6. Exercise of Option .

(a) Continuous Business Relationship with the Company Required . Except as otherwise provided in this Section 6, the Option may not be exercised unless the Participant, at the time he or she exercises the Option, is, and has been at all times since the Date of Grant, in a Business Relationship with the Company.

(b) Termination of Business Relationship with the Company . If the Participant ceases to be involved in a Business Relationship with the Company for any reason, then, except as provided in paragraphs (c) and (d) below, the right to exercise the Option shall terminate one month after the date of such cessation (but in no event after the Expiration Date), provided that the Option shall be exercisable only to the extent that the Participant was entitled to exercise the Option on the date of such cessation. Notwithstanding the foregoing, if the Participant, prior to the Expiration Date, violates the non-competition, non-solicitation or confidentiality provisions of any employment contract, non-competition agreement, confidentiality and nondisclosure agreement or other agreement between the Participant and the Company, the right to exercise the Option shall terminate immediately.

(c) Exercise Period Upon Death or Disability . If the Participant ceases to be involved in a Business Relationship with the Company due to the death or “disability” (within the meaning of Section 22(e)(3) of the Code) of the Participant prior to the Expiration Date, the Participant’s right to exercise the Option shall terminate six months after the date of such cessation, provided that the Option shall be exercisable only to the extent that the Option was exercisable by the Participant on the date of such cessation, and provided further that the Option shall not be exercisable after the Expiration Date.

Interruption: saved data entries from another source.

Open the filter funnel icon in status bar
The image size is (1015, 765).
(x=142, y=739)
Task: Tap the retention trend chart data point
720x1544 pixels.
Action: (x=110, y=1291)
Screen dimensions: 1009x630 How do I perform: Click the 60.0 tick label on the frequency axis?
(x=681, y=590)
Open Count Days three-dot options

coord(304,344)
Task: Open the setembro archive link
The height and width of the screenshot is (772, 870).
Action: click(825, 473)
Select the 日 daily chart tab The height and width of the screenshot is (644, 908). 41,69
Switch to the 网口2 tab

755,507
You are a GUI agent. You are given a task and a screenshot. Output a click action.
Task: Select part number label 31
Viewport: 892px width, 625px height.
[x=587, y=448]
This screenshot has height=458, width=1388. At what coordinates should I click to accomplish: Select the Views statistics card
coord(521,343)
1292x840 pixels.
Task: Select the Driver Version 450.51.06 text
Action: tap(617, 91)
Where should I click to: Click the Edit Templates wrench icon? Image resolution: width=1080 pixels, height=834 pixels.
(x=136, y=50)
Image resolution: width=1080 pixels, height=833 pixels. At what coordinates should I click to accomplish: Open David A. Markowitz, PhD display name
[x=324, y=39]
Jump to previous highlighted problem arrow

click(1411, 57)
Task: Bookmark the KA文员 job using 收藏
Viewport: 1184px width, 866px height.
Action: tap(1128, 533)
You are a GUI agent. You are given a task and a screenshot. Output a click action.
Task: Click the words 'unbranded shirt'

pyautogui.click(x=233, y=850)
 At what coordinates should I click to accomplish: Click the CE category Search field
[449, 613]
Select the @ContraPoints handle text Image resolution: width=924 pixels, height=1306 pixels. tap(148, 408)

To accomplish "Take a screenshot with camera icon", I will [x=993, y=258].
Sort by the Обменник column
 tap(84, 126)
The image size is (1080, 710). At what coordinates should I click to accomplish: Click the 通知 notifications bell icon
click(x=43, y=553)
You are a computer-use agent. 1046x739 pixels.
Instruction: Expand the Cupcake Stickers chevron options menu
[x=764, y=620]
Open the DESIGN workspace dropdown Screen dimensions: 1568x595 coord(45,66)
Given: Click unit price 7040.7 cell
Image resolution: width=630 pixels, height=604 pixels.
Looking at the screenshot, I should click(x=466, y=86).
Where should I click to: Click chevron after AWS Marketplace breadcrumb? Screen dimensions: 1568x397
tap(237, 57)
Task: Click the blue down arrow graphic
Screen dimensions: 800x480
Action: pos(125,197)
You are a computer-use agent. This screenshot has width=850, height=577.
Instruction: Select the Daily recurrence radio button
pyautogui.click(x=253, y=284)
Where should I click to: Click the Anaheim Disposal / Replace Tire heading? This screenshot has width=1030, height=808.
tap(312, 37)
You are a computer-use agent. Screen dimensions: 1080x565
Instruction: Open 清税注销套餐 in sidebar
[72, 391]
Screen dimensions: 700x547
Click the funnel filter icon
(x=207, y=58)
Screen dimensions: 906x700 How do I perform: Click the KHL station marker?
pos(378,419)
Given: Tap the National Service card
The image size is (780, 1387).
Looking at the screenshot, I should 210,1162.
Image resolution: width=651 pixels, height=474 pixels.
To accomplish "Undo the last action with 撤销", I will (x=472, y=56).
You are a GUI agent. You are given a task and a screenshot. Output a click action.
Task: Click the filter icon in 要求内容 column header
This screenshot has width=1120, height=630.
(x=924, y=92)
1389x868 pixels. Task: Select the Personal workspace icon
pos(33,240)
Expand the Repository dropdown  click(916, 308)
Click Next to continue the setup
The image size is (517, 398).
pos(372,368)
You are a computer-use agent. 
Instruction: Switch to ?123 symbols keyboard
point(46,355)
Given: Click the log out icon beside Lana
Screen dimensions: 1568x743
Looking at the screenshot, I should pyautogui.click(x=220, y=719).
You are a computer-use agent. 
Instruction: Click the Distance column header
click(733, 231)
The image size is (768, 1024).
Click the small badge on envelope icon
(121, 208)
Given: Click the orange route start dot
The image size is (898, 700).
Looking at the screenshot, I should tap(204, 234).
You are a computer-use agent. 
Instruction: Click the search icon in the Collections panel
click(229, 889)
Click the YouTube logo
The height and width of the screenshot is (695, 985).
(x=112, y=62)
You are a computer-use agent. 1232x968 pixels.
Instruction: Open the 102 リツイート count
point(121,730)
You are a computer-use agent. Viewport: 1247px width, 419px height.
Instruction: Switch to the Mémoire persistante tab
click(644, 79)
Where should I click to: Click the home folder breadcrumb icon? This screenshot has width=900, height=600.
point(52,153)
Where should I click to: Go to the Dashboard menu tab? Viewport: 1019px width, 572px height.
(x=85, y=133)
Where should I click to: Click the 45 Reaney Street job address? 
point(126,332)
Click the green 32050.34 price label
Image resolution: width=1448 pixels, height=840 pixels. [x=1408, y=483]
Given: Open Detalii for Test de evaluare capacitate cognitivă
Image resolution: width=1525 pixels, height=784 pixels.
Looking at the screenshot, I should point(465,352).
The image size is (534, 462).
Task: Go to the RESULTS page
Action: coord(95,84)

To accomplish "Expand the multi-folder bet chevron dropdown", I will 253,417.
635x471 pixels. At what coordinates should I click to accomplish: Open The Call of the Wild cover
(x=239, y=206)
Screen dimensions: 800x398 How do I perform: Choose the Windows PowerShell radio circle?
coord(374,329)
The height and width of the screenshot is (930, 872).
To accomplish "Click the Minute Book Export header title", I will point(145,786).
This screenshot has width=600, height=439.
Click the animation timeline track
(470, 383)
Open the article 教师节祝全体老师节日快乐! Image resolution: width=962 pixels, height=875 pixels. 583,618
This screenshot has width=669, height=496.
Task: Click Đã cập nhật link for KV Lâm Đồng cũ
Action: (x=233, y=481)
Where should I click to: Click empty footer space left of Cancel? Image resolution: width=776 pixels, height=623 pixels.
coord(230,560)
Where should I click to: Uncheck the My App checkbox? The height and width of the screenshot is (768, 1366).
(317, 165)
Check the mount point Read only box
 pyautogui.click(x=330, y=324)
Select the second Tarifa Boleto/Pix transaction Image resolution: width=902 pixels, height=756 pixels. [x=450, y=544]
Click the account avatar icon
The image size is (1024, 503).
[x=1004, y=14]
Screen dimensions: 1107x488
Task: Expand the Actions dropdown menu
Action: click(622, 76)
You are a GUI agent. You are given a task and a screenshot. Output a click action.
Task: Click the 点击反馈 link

(d) Discharge for Cause . If the Company terminates the Participant’s Business Relationship with the Company for Cause (as defined below), the Participant’s right to exercise the Option shall terminate immediately upon the effective date of such termination. “Cause” shall mean a good faith finding by the Company of the Participant’s (i) commission of gross negligence or willful misconduct in connection with the performance of the duties or responsibilities of his or her Business Relationship with the Company, (ii) failure to perform the duties or responsibilities required pursuant to his or her Business Relationship with the Company, (iii) misappropriation of the assets or business opportunities of the Company or any of its affiliates, (iv) commission of embezzlement or other financial fraud, (v) knowing allowance of any third party to commit any of the acts described in clauses (iii) or (iv) above, or

 

2


(vi) indictment for, conviction of, or entry of a plea of no contest with respect to, any felony. The Participant shall be considered to have been terminated for Cause if the Company determines, in its sole discretion, within 30 days after the Participant’s resignation or the cessation or termination of the Participant’s Business Relationship with the Company, that discharge for Cause was warranted.

7. Payment of Withholding Taxes .

It shall be a condition to exercising an Option that, and no shares will be issued pursuant to the exercise of the Option unless and until, the Participant pays to the Company, or makes provision satisfactory to the Company for payment of, any federal, state or local withholding taxes required by law to be withheld in respect of the Option.